Xanthopsia is a visual disturbance in which objects appear yellow‑tinted. When it occurs in the setting of jaundice, the yellow hue is not an illusion created by the brain but a direct result of elevated bilirubin levels affecting the retina and optic pathways. Jaundice—characterized by yellowing of the skin and sclerae—signals that the liver is unable to process bilirubin efficiently. In severe hyperbilirubinemia, bilirubin can cross the blood‑retina barrier, altering the way photoreceptors respond to light and producing a pervasive yellow tint in the visual field.

Although relatively uncommon, xanthopsia can be an early clue that a patient’s bilirubin is rising to a level that may threaten the nervous system (bilirubin‑induced neurologic dysfunction), especially in infants (kernicterus) and in adults with acute liver failure. Recognizing this symptom early can prompt urgent evaluation and treatment, potentially preventing permanent visual or neurologic damage.

Common Causes

Below are the most frequent conditions that lead to jaundice‑related xanthopsia.
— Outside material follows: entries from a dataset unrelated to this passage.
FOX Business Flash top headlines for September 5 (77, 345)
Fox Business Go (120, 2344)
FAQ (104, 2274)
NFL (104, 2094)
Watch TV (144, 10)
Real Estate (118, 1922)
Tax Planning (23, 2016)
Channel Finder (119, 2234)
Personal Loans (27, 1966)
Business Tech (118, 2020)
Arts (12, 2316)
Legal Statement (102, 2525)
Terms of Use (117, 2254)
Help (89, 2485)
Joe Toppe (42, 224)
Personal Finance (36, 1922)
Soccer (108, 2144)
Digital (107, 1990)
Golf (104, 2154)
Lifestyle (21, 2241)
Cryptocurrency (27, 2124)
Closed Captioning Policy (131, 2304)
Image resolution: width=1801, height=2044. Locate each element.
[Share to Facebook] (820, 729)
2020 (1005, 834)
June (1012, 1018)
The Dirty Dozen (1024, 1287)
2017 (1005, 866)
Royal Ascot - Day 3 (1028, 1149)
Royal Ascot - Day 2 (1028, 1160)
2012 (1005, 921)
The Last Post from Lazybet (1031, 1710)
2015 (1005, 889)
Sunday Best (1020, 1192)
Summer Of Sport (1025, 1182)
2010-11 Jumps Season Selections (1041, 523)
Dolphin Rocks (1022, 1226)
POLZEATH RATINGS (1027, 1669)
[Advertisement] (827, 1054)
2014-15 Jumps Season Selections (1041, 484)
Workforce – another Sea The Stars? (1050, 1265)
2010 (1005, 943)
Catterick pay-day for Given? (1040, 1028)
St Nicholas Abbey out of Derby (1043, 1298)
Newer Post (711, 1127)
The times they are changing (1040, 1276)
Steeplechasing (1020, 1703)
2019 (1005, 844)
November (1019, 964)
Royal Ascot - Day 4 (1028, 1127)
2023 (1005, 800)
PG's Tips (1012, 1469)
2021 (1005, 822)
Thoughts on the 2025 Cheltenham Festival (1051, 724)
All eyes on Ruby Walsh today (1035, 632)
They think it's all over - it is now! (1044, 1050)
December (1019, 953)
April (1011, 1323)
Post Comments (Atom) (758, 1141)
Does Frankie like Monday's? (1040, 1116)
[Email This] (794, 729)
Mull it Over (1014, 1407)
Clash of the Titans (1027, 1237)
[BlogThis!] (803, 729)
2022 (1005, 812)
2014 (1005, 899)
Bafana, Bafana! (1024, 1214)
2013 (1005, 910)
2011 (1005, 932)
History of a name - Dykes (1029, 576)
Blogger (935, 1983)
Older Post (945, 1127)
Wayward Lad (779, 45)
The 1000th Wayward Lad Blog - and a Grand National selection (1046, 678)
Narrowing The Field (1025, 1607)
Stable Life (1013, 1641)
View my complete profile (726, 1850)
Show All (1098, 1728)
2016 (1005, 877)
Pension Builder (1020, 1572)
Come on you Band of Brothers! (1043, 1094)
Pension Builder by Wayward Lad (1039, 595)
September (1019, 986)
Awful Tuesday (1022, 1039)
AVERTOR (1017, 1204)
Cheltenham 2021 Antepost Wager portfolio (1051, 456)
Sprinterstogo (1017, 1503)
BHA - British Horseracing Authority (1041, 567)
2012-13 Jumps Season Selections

Many of these disorders elevate bilirubin either by over‑production, impaired conjugation, or blocked excretion.

• Acute viral hepatitis (A, B, C, D, E) – Inflammation impairs hepatic uptake and conjugation of bilirubin.
• Alcoholic hepatitis – Alcohol damages hepatocytes and interferes with bilirubin processing.
• Drug‑induced liver injury – Acetaminophen overdose, amoxicillin‑clavulanate, certain antiretrovirals, and methotrexate are common culprits.
• Gallstone obstruction (choledocholithiasis) – Blocks bile flow, leading to conjugated hyperbilirubinemia.
• Primary sclerosing cholangitis (PSC) & primary biliary cholangitis (PBC) – Chronic cholestatic diseases cause bile duct scarring.
• Hemolytic anemias – Sickle cell disease, hereditary spherocytosis, or autoimmune hemolysis produce excess unconjugated bilirubin.
• Genetic disorders of bilirubin metabolism – Gilbert’s syndrome (mild) and Crigler‑Najjar syndrome (severe) affect conjugation.
• Neonatal physiologic jaundice – Immature liver enzymes; xanthopsia is rare but possible in severe cases.
• Liver cancer or metastatic disease – Tumor infiltration disrupts normal hepatic function.
• Sepsis with cholestasis – Critical illness can cause “cholestasis of sepsis,” raising bilirubin.

Associated Symptoms

Patients with xanthopsia caused by jaundice often notice a cluster of other signs that reflect the underlying liver dysfunction.

• Yellow discoloration of the skin, sclerae, and mucous membranes.
• Dark‑brown (tea‑colored) urine and pale or clay‑colored stools.
• Pruritus (intense itching), especially on the palms and soles.
• Upper abdominal pain or a sense of fullness in the right upper quadrant.
• Fatigue, malaise, and loss of appetite.
• Confusion, lethargy, or “hepatic encephalopathy” in severe cases.
• Fever and chills if infection (e.g., cholangitis) is present.
• Muscle cramps or abdominal tenderness from electrolyte disturbances.

When to See a Doctor

Because xanthopsia can signal dangerously high bilirubin levels, prompt medical evaluation is crucial. Seek care if you experience any of the following:

• Sudden onset of yellow‑tinged vision that does not resolve within a few hours.
• Visible yellowing of the skin or eyes, especially if it spreads rapidly.
• Severe itching that interferes with sleep or daily activities.
• Abdominal pain combined with fever or vomiting (possible cholangitis).
• Confusion, slurred speech, or difficulty concentrating.
• Persistent dark urine or pale stools lasting more than 24 hours.
• History of recent medication change, alcohol binge, or exposure to hepatitis risk factors.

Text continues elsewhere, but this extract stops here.